Reproduce, character for character, the lines starting with the one containing "This screenshot has height=448, width=640." and continuing through the one containing "coordinates (1152, 250).".

Supplied data section start

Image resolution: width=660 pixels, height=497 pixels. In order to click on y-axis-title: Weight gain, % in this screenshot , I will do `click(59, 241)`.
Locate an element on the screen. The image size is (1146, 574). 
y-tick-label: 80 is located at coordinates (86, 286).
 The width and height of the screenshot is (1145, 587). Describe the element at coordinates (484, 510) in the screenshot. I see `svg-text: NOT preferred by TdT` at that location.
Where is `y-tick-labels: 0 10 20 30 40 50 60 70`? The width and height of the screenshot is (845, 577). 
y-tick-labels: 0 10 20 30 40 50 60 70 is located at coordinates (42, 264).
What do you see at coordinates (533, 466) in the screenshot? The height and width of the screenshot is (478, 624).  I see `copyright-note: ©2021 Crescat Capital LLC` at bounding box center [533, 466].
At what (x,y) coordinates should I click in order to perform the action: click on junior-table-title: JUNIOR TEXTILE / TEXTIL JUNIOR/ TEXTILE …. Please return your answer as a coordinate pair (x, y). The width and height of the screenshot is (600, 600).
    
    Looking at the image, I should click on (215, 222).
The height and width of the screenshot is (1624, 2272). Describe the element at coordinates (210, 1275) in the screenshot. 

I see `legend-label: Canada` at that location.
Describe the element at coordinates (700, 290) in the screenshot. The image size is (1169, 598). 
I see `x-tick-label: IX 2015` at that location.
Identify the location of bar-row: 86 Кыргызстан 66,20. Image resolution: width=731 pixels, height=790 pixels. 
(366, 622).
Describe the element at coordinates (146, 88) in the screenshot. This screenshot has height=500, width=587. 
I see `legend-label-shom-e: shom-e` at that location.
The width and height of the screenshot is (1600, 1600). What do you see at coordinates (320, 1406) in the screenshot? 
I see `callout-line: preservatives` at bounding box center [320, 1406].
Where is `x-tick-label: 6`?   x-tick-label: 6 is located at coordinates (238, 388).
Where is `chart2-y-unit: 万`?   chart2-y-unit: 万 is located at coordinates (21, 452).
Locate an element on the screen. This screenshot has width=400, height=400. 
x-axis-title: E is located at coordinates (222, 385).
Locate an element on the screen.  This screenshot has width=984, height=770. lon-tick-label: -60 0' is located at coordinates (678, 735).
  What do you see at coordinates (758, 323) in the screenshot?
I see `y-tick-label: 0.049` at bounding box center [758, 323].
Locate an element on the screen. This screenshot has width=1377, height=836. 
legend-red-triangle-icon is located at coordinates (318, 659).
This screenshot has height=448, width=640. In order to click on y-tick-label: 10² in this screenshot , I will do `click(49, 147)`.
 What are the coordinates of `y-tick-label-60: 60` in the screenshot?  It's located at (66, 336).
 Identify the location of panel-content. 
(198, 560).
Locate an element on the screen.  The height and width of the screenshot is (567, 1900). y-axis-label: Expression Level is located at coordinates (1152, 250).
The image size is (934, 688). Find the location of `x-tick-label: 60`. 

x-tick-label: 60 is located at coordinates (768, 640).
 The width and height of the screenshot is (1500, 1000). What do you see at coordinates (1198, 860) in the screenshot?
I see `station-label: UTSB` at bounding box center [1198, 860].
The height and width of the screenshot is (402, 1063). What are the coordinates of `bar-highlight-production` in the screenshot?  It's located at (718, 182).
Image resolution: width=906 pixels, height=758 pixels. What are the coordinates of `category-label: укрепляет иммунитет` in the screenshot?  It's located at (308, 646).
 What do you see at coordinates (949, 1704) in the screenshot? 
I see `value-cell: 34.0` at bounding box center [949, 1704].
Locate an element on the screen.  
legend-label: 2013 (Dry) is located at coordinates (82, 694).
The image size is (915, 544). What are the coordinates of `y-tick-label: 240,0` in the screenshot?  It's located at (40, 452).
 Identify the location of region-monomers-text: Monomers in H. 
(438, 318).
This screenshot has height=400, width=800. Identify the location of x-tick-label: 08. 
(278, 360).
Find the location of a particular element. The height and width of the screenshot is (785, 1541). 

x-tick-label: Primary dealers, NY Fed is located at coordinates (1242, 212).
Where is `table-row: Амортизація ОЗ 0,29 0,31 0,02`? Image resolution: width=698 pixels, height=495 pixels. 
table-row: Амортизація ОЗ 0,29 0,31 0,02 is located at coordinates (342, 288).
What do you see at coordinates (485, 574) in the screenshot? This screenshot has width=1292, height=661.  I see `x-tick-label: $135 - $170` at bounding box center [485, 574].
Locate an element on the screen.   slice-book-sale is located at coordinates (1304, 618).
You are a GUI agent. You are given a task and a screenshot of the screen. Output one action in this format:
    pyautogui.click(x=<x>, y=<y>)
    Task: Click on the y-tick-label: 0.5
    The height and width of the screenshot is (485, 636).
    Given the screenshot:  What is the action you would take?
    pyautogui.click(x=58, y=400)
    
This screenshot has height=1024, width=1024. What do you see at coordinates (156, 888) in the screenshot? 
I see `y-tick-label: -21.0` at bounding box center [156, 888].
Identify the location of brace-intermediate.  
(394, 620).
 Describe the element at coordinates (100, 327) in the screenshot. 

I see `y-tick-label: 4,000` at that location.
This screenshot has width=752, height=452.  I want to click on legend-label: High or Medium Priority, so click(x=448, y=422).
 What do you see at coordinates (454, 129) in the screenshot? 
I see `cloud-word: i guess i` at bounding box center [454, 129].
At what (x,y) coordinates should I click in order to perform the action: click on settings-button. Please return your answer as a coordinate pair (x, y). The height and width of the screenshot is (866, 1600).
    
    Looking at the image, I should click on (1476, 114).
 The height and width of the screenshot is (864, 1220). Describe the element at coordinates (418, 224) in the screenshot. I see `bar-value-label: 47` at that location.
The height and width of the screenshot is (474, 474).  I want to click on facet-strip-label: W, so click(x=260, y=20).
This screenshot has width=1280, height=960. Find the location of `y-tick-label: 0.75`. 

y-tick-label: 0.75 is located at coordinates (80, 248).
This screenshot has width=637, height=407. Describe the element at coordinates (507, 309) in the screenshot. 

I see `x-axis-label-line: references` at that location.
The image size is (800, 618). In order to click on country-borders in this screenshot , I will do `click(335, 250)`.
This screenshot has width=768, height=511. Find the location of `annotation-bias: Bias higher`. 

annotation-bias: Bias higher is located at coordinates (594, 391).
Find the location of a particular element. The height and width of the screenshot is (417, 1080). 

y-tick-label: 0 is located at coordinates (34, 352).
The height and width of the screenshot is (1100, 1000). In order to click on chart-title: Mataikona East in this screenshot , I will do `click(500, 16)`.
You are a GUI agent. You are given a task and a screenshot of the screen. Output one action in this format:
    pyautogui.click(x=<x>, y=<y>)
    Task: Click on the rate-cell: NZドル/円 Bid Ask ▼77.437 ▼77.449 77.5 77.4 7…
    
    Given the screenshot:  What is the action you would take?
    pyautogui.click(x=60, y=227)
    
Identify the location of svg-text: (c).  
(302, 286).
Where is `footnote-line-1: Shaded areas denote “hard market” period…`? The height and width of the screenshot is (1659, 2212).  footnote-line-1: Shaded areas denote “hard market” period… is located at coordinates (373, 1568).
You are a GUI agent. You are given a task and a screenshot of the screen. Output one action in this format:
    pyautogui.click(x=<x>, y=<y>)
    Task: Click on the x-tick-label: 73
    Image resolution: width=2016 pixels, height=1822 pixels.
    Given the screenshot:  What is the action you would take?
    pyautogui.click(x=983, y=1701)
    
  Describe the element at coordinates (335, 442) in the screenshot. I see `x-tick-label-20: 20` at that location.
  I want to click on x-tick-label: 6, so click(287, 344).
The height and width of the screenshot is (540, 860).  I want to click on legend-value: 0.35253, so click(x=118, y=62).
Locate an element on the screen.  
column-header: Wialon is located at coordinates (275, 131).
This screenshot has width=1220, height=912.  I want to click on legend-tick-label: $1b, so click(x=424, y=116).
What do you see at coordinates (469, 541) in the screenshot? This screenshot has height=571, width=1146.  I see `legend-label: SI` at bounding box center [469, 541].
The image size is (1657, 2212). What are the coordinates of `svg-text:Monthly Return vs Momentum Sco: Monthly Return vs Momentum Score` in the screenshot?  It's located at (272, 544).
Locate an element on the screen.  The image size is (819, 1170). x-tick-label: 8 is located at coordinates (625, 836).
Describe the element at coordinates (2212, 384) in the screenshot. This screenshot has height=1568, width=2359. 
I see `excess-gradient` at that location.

Supplied data section end

◆ Output ◆
This screenshot has height=448, width=640. In order to click on y-tick-label: 10² in this screenshot , I will do `click(49, 147)`.
 What are the coordinates of `y-tick-label-60: 60` in the screenshot?  It's located at (66, 336).
 Identify the location of panel-content. 
(198, 560).
Locate an element on the screen.  The height and width of the screenshot is (567, 1900). y-axis-label: Expression Level is located at coordinates (1152, 250).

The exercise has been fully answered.